Posted on March 8, 2023
Today, the National Fish and Wildlife Foundation’s (NFWF) Board of Directors approved the Louisiana Coastal Protection and Restoration Authority’s (CPRA) request to dedicate $660 million toward construction of the Mid-Barataria Sediment Diversion. This funding represents the final increment needed to fully fund the project’s construct phase, which includes mitigation measures.
“Today, we’ve overcome the final hurdle in the funding and approval processes for the Mid-Barataria Sediment Diversion,” said CPRA Chairman Chip Kline. “This approval culminates years of hard work and collaboration in which NFWF has been an instrumental partner to CPRA and are eager to get shovels in the ground and start construction. We’re grateful for NFWF’s leadership, diligence, and for sharing our vision of creating a more sustainable and resilient coastal Louisiana.”
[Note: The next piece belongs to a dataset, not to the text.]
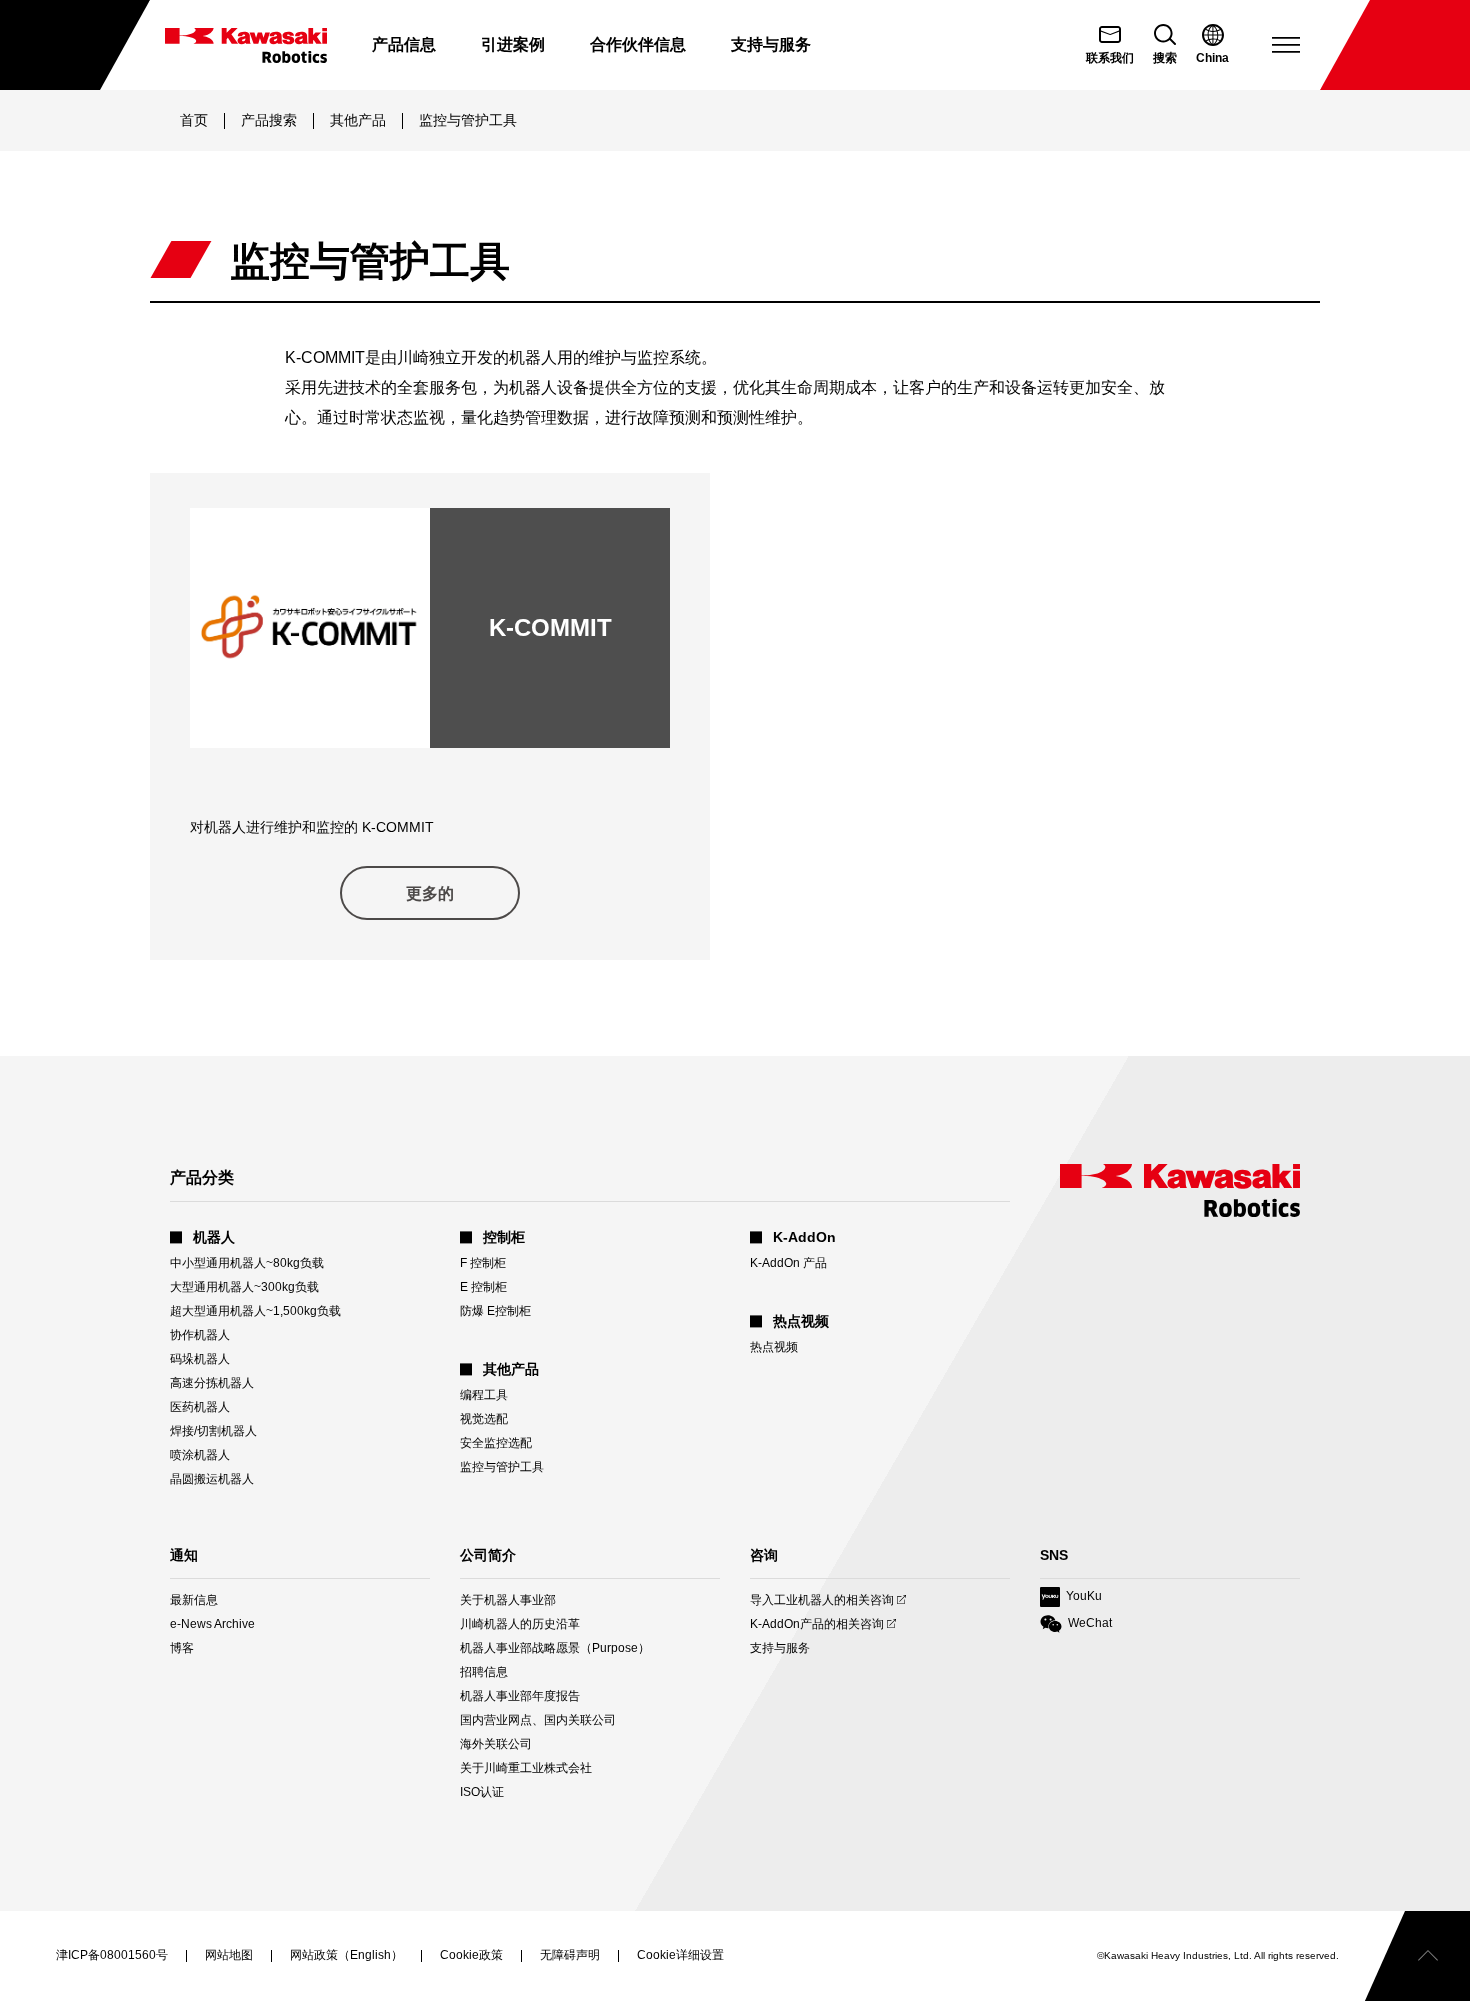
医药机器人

In February 2023, the Louisiana Trustee Implementation Group (LA TIG), the group of state and federal agencies responsible for overseeing and approving spending of Louisiana’s Natural Resource Damages (NRD) oil spill settlement dollars, approved more than $2 billion for the project’s implementation. The funding from NFWF will supplement the LA TIG’s allocation to fully fund the project’s construction, as well as the associated mitigation measures.
“The Mid-Barataria Sediment Diversion will become a monumental project, made possible by unprecedented collaboration across state, federal, and nongovernmental organizations,” said CPRA Executive Director Bren Haase. “CPRA is ecstatic to be the stewards of the largest single conservation investment in NFWF’s history. We commend NFWF for recognizing the critical importance of this project and dedicating this funding toward a brighter future for coastal Louisiana.”
CPRA is currently in negotiations with the project’s Construction Manager at Risk (CMAR) contractor to finalize cost and begin construction, while simultaneously finalizing engineering and design activities and completing the administrative steps necessary to access funding. It is anticipated that construction activities will begin later this year and take at least five years to complete.
At this time, no action is required of community members who are interested in the project’s mitigation measures and funding opportunities. This information will be distributed through CPRA’s communication channels and through in-person outreach near the project site in the near future.